JOHN C. WILLIAMS, LTJG, USN
John Williams '60
Date of birth: December 16, 1937
Date of death: December 27, 1962
From the 1960 Lucky Bag:
Another tragedy struck the class before the close of 1962, with the loss of "JC" WILLIAMS. "JC" was killed on 27 December 1962 as a result of the abortive deck launch of his F-3H Demon from USS Roosevelt (CVA 42), presently operating with the Sixth Fleet in the Mediterranean. He leaves behind his widow, Janet, and son, Christopher James, born 26 December 1962. We regret that "JC" did not have the opportunity to achieve the two most immediate and cherished goals, which he stated to us only two months ago: to see his baby and fly the F-4H. And we all join Janet in the mourning of our dear friend and classmate, "JC" Williams. Shipmate, February 1963
From Find A Grave:
John was born December 16, 1937 in Riverside, CT, but grew up with his parents and sister at 146 Melrose Place in Ridgewood. His father was Director at Lederle Laboratories in Pearl River. An Eagle Scout, John graduated from St. Peter's Prep School in Jersey City in 1955 where he won the Honor Pin and was active in a classical literature club while playing football three years, basketball two years and track two years. He was also class secretary. He then attended Holy Cross College before receiving a Senatorial appointment to the U.S. Naval Academy, entering June 25, 1956. Known as Bear, J.C. or Big City, he played lacrosse for three years and was on the 1960 United States Intercollegiate Lacrosse Association national championship team. There is a seat dedicated to him at the Navy Marine Corps Memorial Stadium.
His favorite hobby was driving sports cars and he was president of the Automotive Engineering Club. His varied interests included skin diving and Coleman Hawkins. He graduated in 1960 with the ambition of flying the fastest airplanes and the goal of becoming a test pilot in the new space age. He earned his "Wings of Gold" in October 1961 after training at Pensacola, FL and Kingsville, TX. His first plane was a McDonnell F3B Demon jet fighter with Fighter Squadron 14 at Cecil Field Naval Station near Jacksonville.

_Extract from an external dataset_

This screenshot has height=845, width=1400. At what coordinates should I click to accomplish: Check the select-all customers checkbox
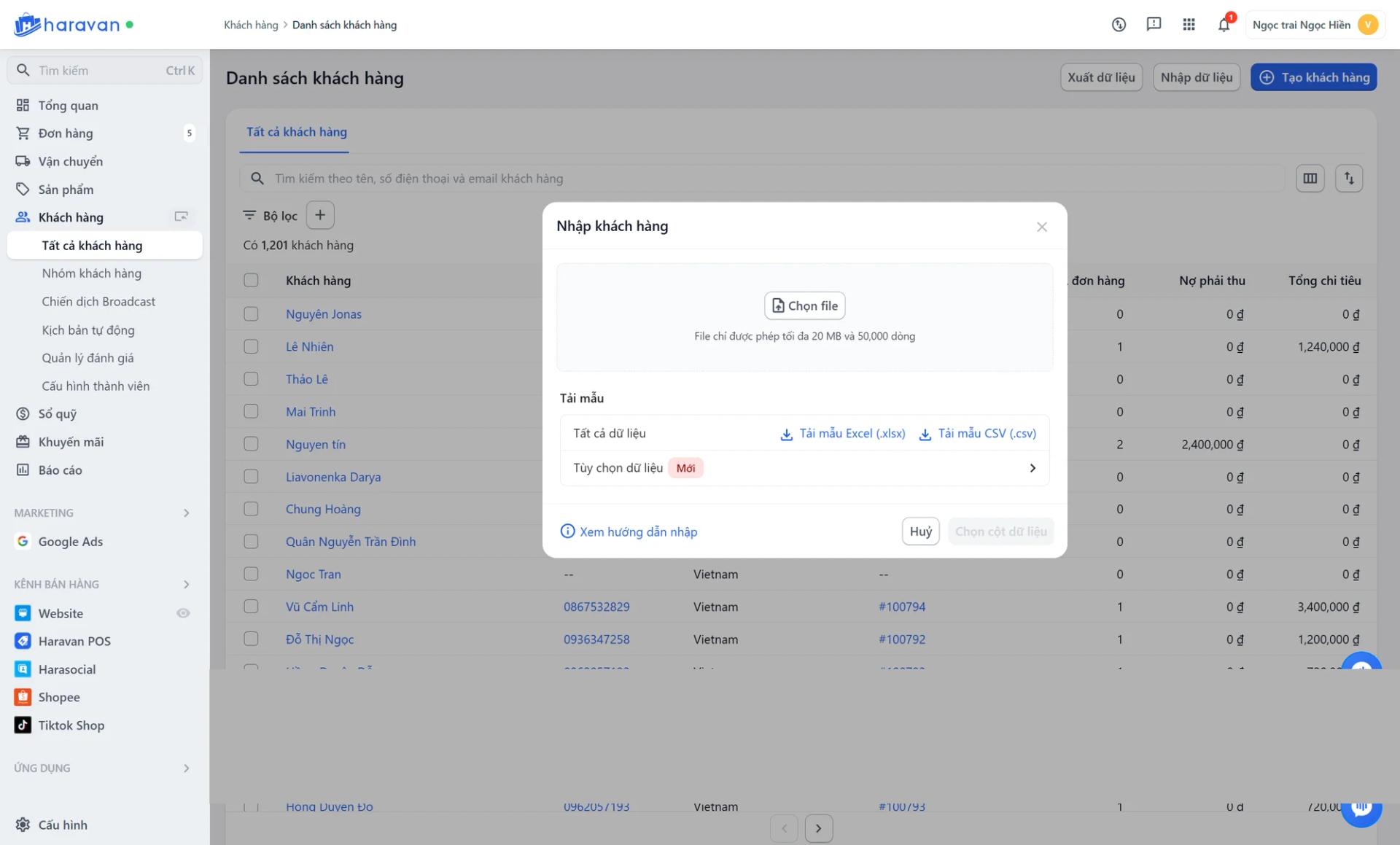tap(251, 281)
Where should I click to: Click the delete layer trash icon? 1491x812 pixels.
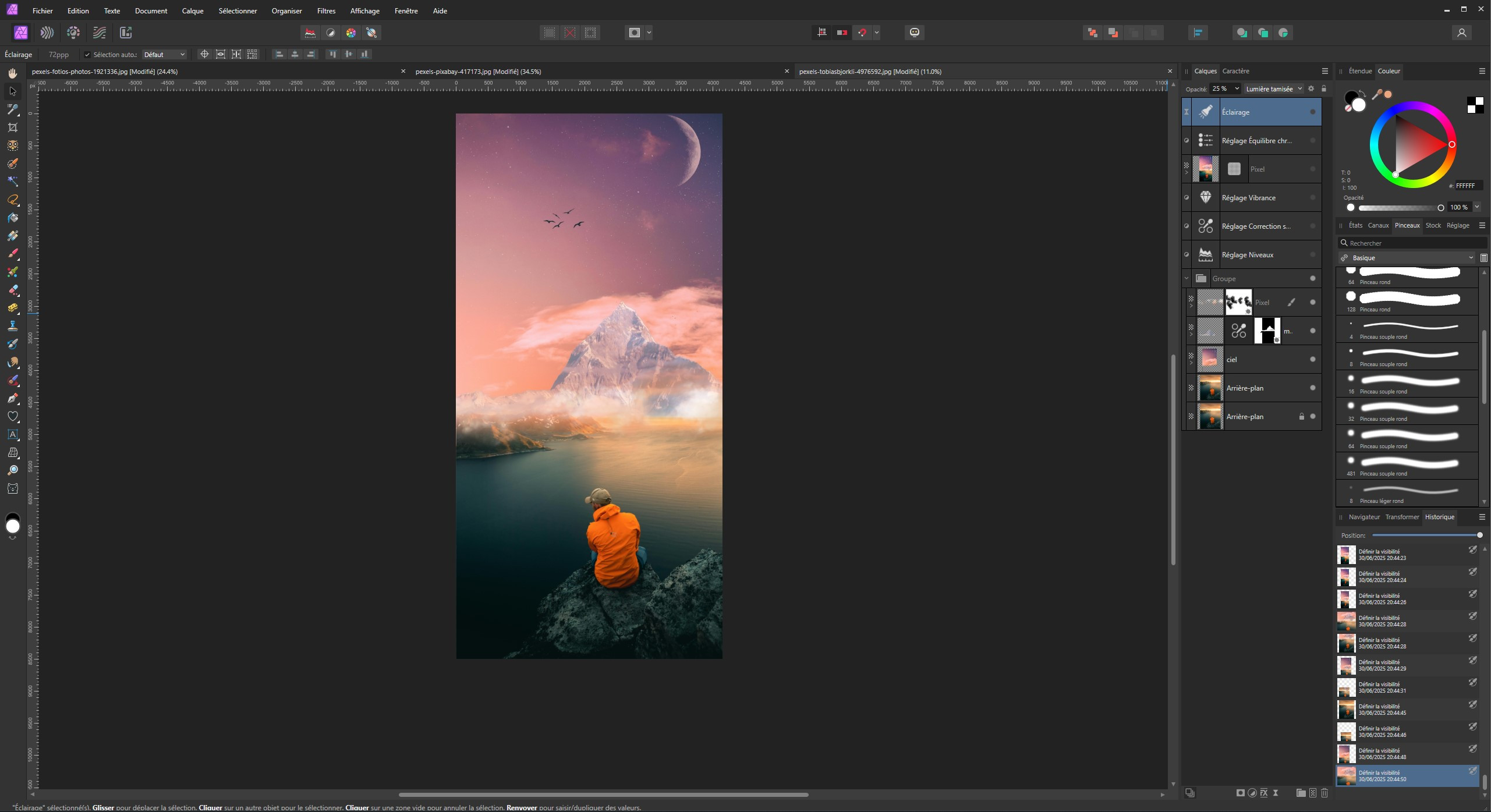tap(1324, 793)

He was lost at 9:35 in the evening of December 27, 1962 when the Demon he was piloting off the USS Franklin D. Roosevelt, a Midway class aircraft carrier, plunged into the Mediterranean and exploded 30 seconds after takeoff on a night intercept training mission. Three other planes in the exercise had been withdrawn prior to take off. Visibility was seven miles in scattered skies and slight sea but there was no visible horizon, a key element in judging altitude. His Demon began a shallow climb until approximately a half mile off the ship and then began to descend, hitting the water a mile from the ship with the afterburner still operating. The plane disintegrated upon impact and sank in 1,600 fathoms of water. Search and rescue operations, including a motor whale boat, scoured the debris area. Only his helmet was recovered.
John's first child was born the day before the accident.
Some additional information is at F-3H Demon ejection history, including that he was a member of VF-14 Tophatters.